My sweaty hand slips on the door handle as I pull it toward me. Heads turn discreetly, but quickly lower. An ordinary boy of seventeen offers no competition for the latest US Weekly. I head toward the receptionist, stepping over a boy playing on the floor.
Waiting room toys are lame. What is that thing? There is not one ounce of joy in pushing large beads up and down a wire. Whoever’s in charge of ordering the toys should be fired. It’s boring… insulting. Just because it’s colorful-

I shouldn’t be taking my nerves out on some poor ugly toys.
Relax. Everything’s cool.
Behind a window, a nurse with a pink elephant on her scrubs is smiling euphorically. The irony is enough to make me cry.
            “Hi, can I help you?” she says cheerfully.
“Uh, yea,” I answer, eyes reflexively darting to my reflection in the glass. Always checking my reflection. “I have an appointment.”
“Wonderful! Is this a consultation?”
“Yes.” This is an easy question; however, I glance again at my reflection.
“Are you over eighteen?”
“Uh… No…”
Still smiling she asks, “Is there a parent here with you?”
I was hoping to avoid this question. I answer slow and careful, starting with the truth.
“No. My dad’s a carpenter…he’s working today… have a note.” My short sentences make me sound illiterate, but I don’t care. It’s better than the alternative. I pull the forged note from my jeans.
 “Okay great!” she exclaims. “Why don’t you start filling out this paper work and someone will call you shortly.”
“Thanks.” I take the clipboard and pick out a seat near a corner. Looking down, I quickly become overwhelmed. Answering this many questions requires all my attention. As the nurse calls out to me, I reply without thinking.

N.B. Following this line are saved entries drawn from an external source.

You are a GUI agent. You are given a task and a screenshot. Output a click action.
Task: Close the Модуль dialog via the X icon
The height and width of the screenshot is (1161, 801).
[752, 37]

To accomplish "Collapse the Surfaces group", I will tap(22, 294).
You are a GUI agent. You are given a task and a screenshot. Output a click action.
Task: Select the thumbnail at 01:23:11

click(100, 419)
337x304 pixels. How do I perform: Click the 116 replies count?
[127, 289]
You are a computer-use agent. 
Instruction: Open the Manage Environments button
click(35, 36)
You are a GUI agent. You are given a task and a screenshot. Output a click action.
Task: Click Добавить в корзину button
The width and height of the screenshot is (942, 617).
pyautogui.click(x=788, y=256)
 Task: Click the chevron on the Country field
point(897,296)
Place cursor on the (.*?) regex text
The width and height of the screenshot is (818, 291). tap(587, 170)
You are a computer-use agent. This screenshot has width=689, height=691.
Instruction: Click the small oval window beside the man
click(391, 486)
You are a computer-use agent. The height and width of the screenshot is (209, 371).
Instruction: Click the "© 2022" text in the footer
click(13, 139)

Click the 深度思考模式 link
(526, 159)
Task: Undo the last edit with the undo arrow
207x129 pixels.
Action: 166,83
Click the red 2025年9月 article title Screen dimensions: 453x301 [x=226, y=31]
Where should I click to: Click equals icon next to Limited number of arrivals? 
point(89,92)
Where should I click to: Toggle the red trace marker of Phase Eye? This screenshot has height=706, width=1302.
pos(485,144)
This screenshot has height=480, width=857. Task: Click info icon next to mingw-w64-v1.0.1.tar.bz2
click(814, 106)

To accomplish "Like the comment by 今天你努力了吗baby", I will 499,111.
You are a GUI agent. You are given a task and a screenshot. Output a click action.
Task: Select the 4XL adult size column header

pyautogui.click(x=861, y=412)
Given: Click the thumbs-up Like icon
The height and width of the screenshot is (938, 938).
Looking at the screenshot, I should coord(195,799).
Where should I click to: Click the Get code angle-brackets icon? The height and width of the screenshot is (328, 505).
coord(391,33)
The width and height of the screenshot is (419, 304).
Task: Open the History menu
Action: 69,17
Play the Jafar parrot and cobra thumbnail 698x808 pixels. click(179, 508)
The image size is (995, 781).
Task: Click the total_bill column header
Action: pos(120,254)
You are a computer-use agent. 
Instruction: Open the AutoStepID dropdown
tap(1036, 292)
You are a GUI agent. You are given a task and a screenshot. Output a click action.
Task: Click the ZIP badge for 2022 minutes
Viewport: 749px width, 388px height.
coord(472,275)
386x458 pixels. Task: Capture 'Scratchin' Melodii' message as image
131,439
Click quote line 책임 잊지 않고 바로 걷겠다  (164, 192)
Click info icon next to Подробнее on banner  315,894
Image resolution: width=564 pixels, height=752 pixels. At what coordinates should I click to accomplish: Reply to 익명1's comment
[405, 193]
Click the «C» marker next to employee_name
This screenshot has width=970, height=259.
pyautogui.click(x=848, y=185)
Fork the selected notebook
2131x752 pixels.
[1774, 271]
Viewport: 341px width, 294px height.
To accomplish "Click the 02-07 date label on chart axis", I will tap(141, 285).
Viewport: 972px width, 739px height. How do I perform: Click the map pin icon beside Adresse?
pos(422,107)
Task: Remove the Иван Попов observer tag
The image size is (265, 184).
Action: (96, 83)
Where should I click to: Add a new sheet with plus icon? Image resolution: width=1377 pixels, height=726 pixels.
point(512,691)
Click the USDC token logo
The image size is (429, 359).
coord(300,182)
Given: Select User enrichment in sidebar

It’s in this split second… everything falls apart.
Shrieking, a real boy runs into the arms of his mother. The once beatific nurse has her hands clasped over her mouth. A woman in front of me has been injured. I apologize profusely. Seeing me, she stammers an unintelligible response, moving to the opposite side of the room.
I take inventory of the faces staring back at me: astonishment, fright-horror, fascination. The nurse has recovered, though only slightly. Standing before me, she holds out one jittery hand. I return the clipboard to her and consider making a break for it.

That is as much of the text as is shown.